Big screen inspires tale of heroism
THE war movie presently showing at Warwick's Twin Cinema titled Hacksaw Ridge is a true story of heroism during the Battle of Okinawa in 1945, when a young conscientious objector named Desmond Doss won America's highest military award, the Congressional Medal of Honour.
Desmond overcame the prejudice and ostracism of his fellow soldiers to eventually be enlisted as a combat medic. He was attached to the United States 77th Infantry Division, which was given the task of pushing back the heavily defended Japanese forces on Maeda Escarpment nicknamed "Hacksaw Ridge", at Okinawa. Desmond single-handedly rescued 75 wounded soldiers to win America's highest honour, the only non-combatant to ever receive this award.
A similar situation to this occurred four years earlier when the Japanese launched a sneak attack on the American naval fleet at Pearl Harbour on December 7, 1941.
The attack, which occurred on a quiet Sunday morning, took the island by surprise, and many of the United States heavy warships were either sunk or heavily damaged with the loss of about 2500 lives.
A young Catholic priest, Father Aloysius Schmitt, who was the naval chaplain attached to the USS Oklahoma, a ship with 1300 navy personnel aboard, had just finished Sunday mass when the attack occurred. The Oklahoma was hit by nine torpedos and bombs, which caused it to roll over and was quickly sinking in water about 50 feet in depth.
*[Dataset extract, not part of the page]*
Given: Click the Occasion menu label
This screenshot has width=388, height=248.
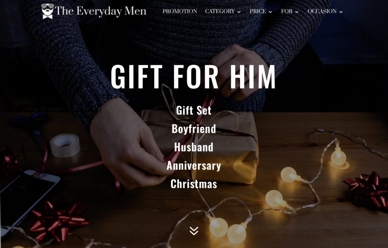Looking at the screenshot, I should tap(322, 11).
Trapped in a small compartment of the sinking ship, Father Schmitt assisted as many as 12 sailors to escape through a porthole, even sacrificing his chance to escape, to allow others to exit the small opening.
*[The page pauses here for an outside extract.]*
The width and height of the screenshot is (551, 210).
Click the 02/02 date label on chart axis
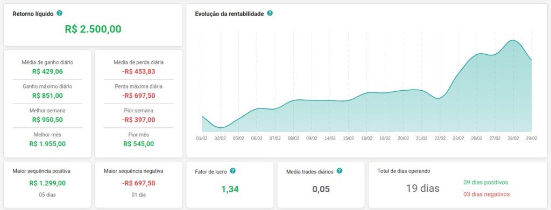(x=220, y=139)
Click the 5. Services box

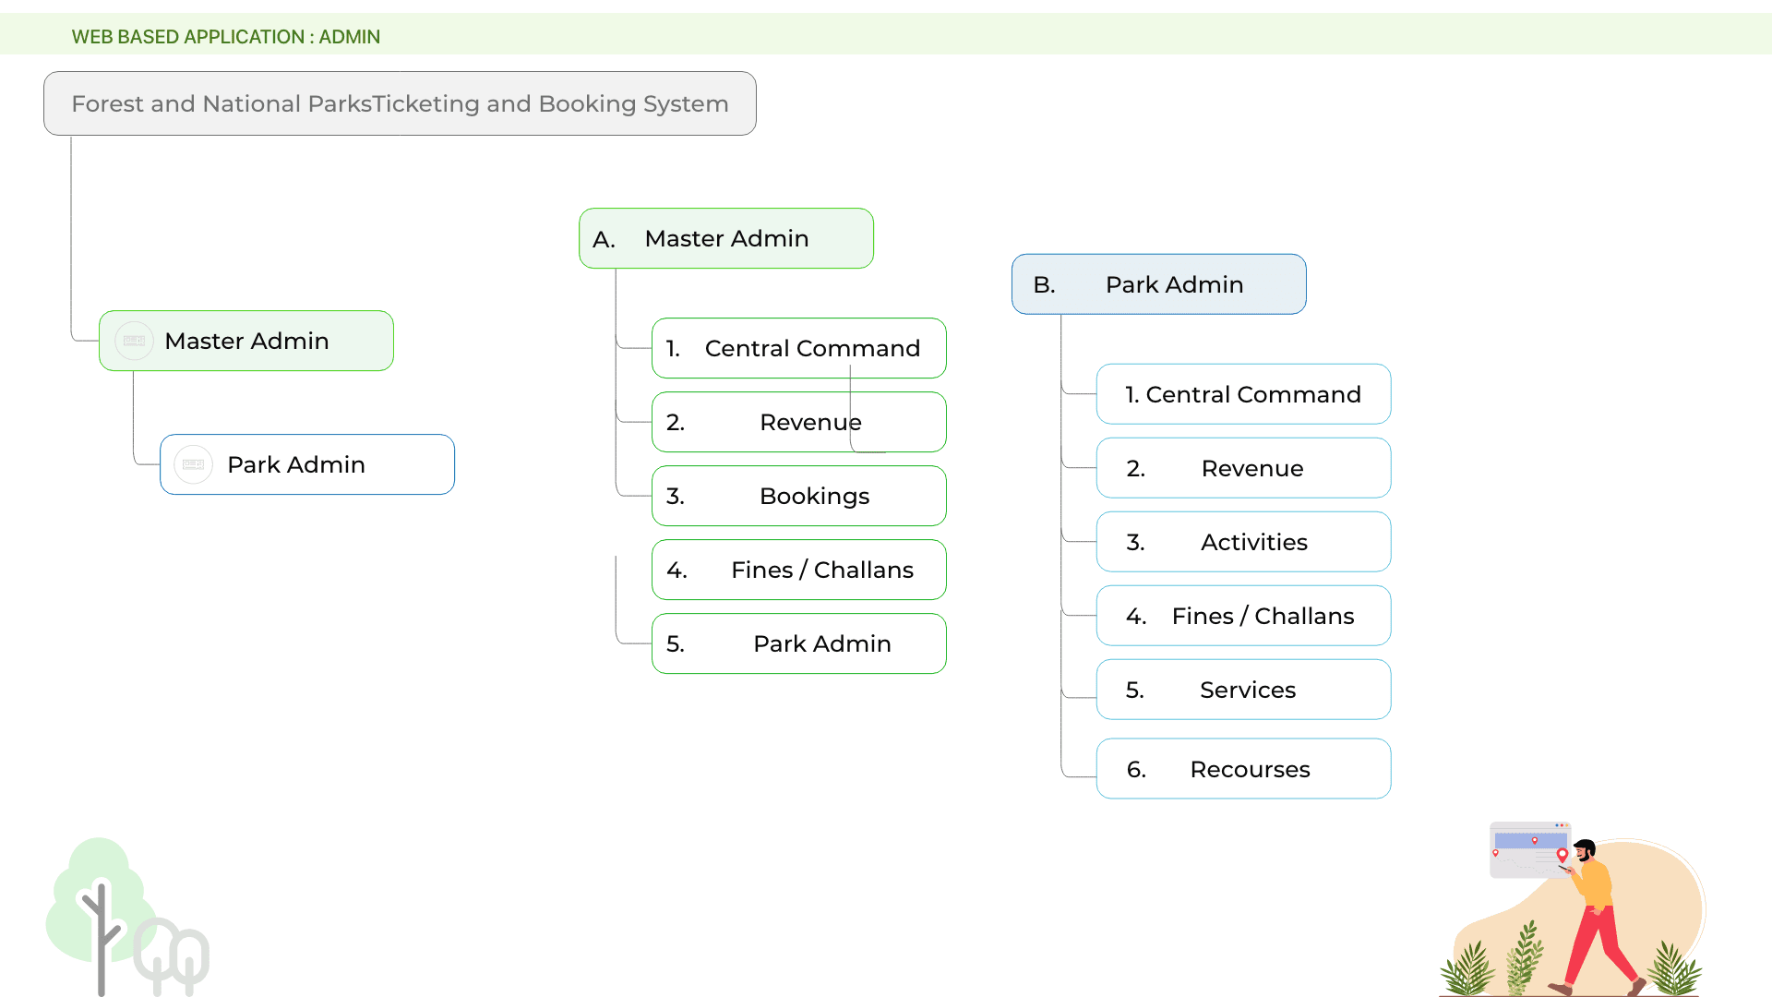1243,690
Aloysius Schmitt was born in 1909 in a small farming community near Dubuque, Iowa. He went to the local Catholic school in St Lukes Parish and was a graduate of Columbia College (now named Loras College) in 1932.
He entered the priesthood at an early age and was ordained in Rome on December 8, 1935.
For the next five years he served as parish priest at St Boniface, Wyoming and at St Mary in Dubuque.
In 1940, Aloysius sought permission from his Archbishop to enlist in the United States Navy as a chaplain which was duly given, as the country was on the brink of war.
Altogether, 429 sailors and marines perished when the Oklahoma went down with only 32 saved at that time.
It was fortunate that many of the ship's component were on shore leave or the casualty figures would have been higher.
Many of the Pearl Harbour dead were buried in Hawaii as many could not be identified.
Father Aloysius was the first naval chaplain to die in battle and so he was buried in a grave with the headstone of the "Unknown Soldier", as many of the Pearl Harbour dead were unrecognisable and were buried with the inscription on their graves "Known only to God".
A short time later, Father Aloysius's encrusted chalice and breviary were located in the wreck of the Oklahoma and are now enshrined in the Chapel at Loras College in Iowa.
For his action and Supreme Sacrifice on board the Oklahoma that day, Father Aloysius Schmitt was posthumously awarded the Navy and Marine Corps Medal for heroism. His citation read:
"Realising that other men had come into the compartment looking for a way out, Chaplain Schmitt insisted that he should be pushed back into the ship so that others may escape.
He calmly urged them on with a pronouncement of his blessing, he remained behind while others crawled out to safety."
It was just recently in 2015, that the United States Department of Defence exhumed the remains of some 388 of these "unknown" military personnel buried in cemeteries on Hawaii, and using the latest DNA technology managed to identify a skull fragment of Father Aloysius that got a match with one of his relatives.
On October 8, 2016, Father Aloysius's remains were interred in Christ the King Chapel at Loras College, Father Aloysius's Alma Mater, after a Memorial Mass to honour his life, and the Supreme Sacrifice that he made on that fateful day of December 7, 1941.
The action of these two heroes in Private Desmond Doss and Chaplain Father Aloysius Schmitt, are just a couple of examples of the hundred, perhaps thousands of acts of valour that took place in the heat of battle during the Second World War.
The common strand that appears to link these two heroes together is their love of God and the strength of the convictions that they both possessed.
So today, on the 75th anniversary of the Pearl Harbour attack, let us remember and honour these two selfless men who go down in history as the first two non-combatants to win honours on the battlefields of the Second World War.